You get the benefit of bi-directional streaming for free as well as the
ability to generate clients in a dozen or so languages should you come to your
senses and move off of Java :-P

------
grizzles
The reason are having problems finding info is that most people don't use java
clients these days other than android.

You could try teavm.org or gwtproject.org if you really have your heart set on
a java client, but I think most people would probably write the client in
javascript, probably using react or vue.

If you just want to push the changed data, that sounds like one of the open
source operational transform libs on github might be worth looking into.

------
abra_kadabra
First for a bit of background.

How much data will you be pushing across? Things are easier if you can send
full objects instead of partial objects.

How much does latency matter? If this has to be as close to real time as
possible (ie. stock prices etc), or can this be 1 second updates?
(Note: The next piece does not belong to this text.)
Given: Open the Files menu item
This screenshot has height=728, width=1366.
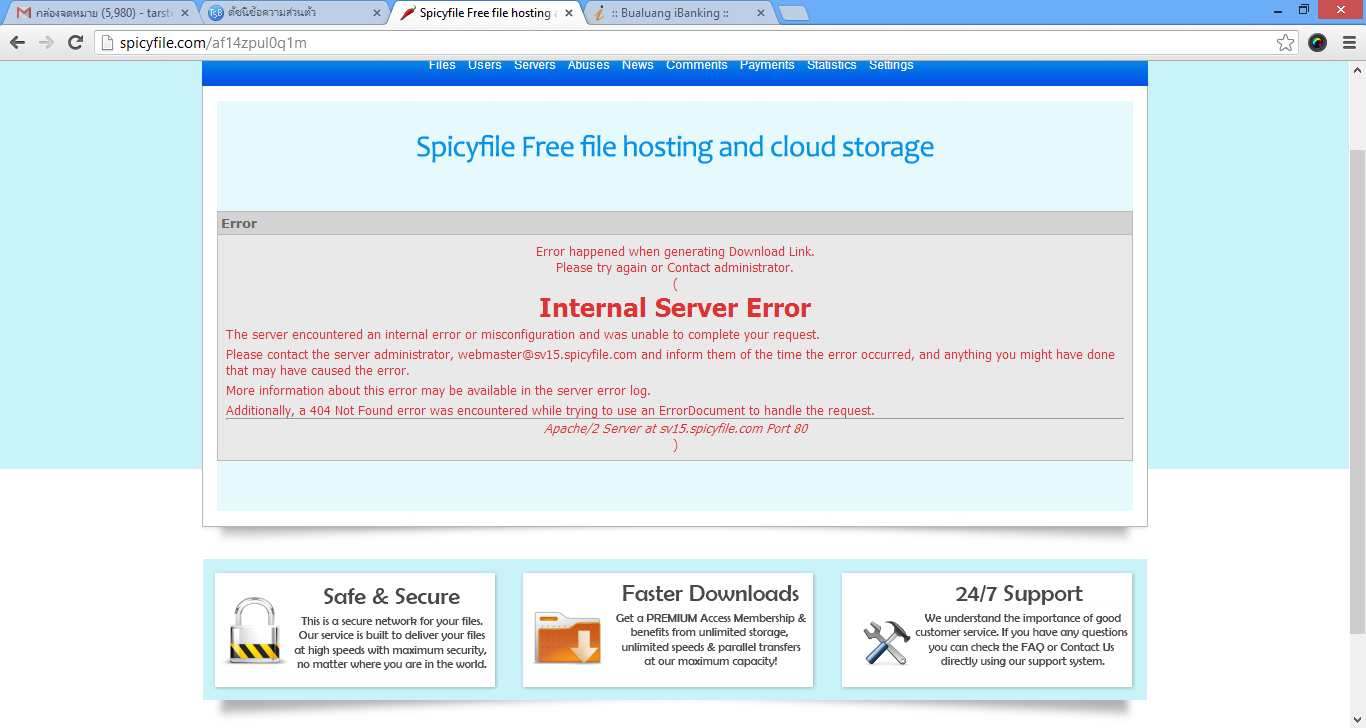Looking at the screenshot, I should tap(442, 65).
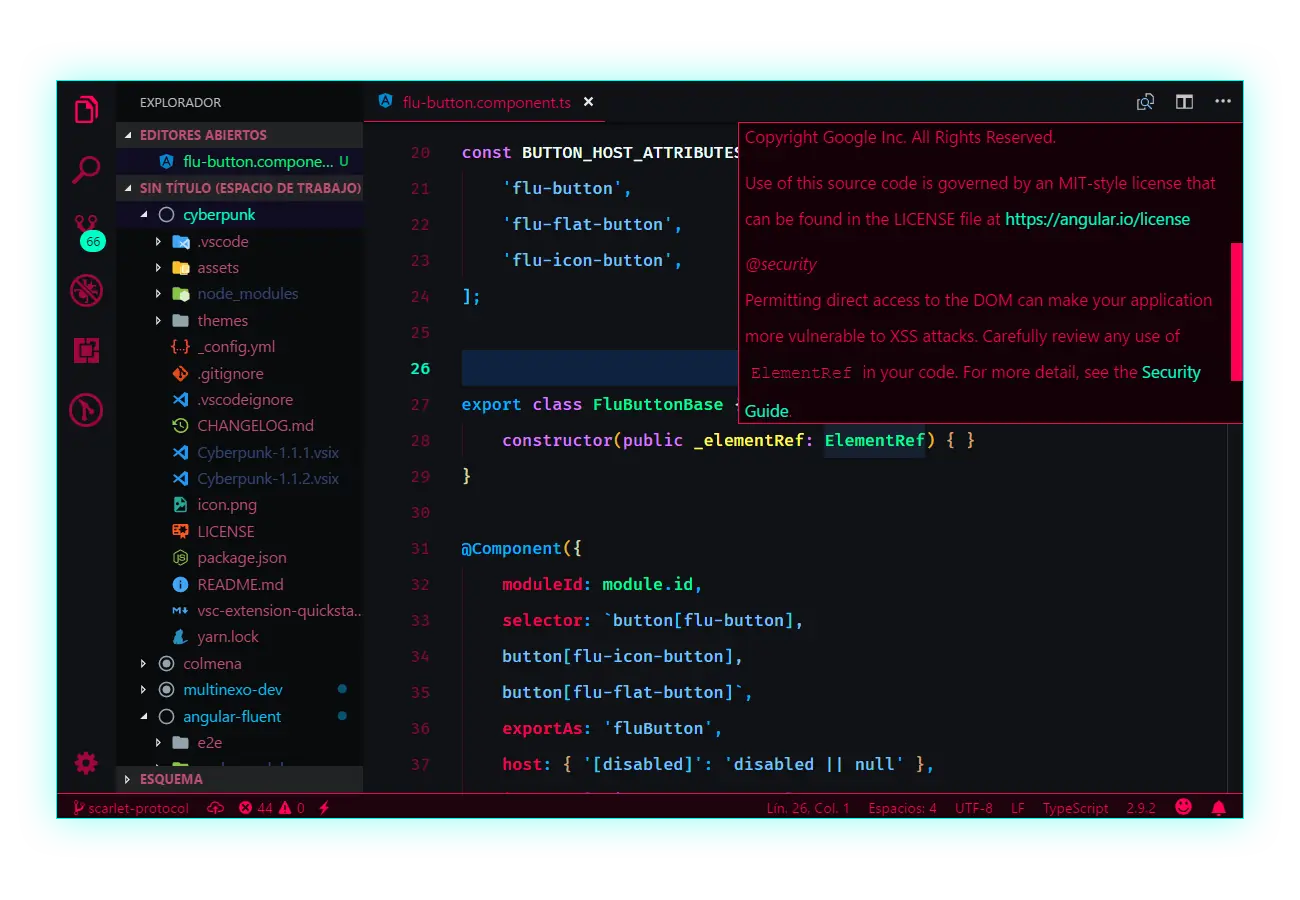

Using Protocol Buffers works well if you need to be very optimized, JSON is
really nice for being extremely widely supported but special care needs to be
taken for having API versions if you make drastic changes to the API

I think what would be nice would be to know a little bit more about your
intended use case, I would say I typically like to build web apps more than
native apps because then the server code and client code can be updated as a
single unit, instead of having older native clients out in the wild and having
to support then until the users decide to update, but some use cases it's
better to have a native client.